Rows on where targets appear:
···

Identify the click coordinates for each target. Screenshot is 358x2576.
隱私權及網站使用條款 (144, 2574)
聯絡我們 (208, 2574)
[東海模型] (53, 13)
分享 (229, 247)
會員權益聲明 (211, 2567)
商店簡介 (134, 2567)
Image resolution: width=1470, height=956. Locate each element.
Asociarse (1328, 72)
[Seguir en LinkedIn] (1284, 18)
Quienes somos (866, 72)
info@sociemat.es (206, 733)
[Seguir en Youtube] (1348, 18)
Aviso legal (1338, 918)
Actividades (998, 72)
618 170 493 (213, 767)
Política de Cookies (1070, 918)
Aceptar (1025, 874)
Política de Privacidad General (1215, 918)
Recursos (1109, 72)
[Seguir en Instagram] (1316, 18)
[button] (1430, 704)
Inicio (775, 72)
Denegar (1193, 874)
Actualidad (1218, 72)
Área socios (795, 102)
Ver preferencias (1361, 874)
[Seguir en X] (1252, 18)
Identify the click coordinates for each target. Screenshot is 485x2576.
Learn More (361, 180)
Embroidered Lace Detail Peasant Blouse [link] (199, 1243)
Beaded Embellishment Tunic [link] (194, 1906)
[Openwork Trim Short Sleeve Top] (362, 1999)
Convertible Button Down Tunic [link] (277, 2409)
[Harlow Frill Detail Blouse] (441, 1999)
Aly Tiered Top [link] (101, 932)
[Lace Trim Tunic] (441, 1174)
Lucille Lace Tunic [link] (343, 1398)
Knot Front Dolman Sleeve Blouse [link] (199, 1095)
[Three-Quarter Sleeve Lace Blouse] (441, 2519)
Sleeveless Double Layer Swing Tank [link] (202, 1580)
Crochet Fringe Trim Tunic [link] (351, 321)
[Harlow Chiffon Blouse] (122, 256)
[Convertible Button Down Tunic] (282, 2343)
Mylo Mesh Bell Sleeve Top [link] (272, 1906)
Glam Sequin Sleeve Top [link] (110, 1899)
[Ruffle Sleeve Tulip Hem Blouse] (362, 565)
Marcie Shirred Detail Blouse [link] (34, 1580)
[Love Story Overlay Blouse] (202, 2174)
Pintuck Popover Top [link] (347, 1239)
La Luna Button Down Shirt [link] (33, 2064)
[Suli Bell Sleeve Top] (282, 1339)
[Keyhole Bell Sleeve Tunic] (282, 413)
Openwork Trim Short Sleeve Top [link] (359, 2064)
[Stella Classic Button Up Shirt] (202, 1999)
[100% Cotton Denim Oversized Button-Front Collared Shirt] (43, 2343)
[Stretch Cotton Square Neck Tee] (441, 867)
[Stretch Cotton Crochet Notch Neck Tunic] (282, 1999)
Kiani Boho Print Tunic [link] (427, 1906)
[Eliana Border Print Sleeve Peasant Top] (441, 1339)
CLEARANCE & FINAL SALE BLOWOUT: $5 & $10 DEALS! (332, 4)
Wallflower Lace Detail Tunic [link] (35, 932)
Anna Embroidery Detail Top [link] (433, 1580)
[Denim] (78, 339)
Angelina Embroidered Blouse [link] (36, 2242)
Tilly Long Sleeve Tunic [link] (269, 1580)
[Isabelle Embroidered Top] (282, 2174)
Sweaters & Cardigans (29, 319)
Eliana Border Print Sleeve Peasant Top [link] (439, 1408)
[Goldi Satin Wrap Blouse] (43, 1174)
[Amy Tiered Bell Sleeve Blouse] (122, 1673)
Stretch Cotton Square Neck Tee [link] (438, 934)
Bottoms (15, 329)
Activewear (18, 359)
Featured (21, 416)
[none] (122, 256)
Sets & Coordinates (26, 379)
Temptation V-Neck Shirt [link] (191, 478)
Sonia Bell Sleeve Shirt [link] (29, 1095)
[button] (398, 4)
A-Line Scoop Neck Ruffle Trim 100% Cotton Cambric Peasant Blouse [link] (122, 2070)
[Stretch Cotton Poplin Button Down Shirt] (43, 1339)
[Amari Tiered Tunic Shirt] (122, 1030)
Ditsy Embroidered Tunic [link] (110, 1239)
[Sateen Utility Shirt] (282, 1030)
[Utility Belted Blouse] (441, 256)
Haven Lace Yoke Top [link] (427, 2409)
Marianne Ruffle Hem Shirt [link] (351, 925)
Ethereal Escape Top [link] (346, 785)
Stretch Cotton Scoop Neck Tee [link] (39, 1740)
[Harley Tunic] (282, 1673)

···

What to do:
Rewrite the stretch from the row containing "CLEARANCE & FINAL" through the row containing "[none] (122, 256)", substituting "Shirt" for each "Tunic" and leaving everything else unchanged.

Solution to this exercise:
CLEARANCE & FINAL SALE BLOWOUT: $5 & $10 DEALS! (332, 4)
Wallflower Lace Detail Shirt [link] (35, 932)
Anna Embroidery Detail Top [link] (433, 1580)
[Denim] (78, 339)
Angelina Embroidered Blouse [link] (36, 2242)
Tilly Long Sleeve Shirt [link] (269, 1580)
[Isabelle Embroidered Top] (282, 2174)
Sweaters & Cardigans (29, 319)
Eliana Border Print Sleeve Peasant Top [link] (439, 1408)
[Goldi Satin Wrap Blouse] (43, 1174)
[Amy Tiered Bell Sleeve Blouse] (122, 1673)
Stretch Cotton Square Neck Tee [link] (438, 934)
Bottoms (15, 329)
Activewear (18, 359)
Featured (21, 416)
[none] (122, 256)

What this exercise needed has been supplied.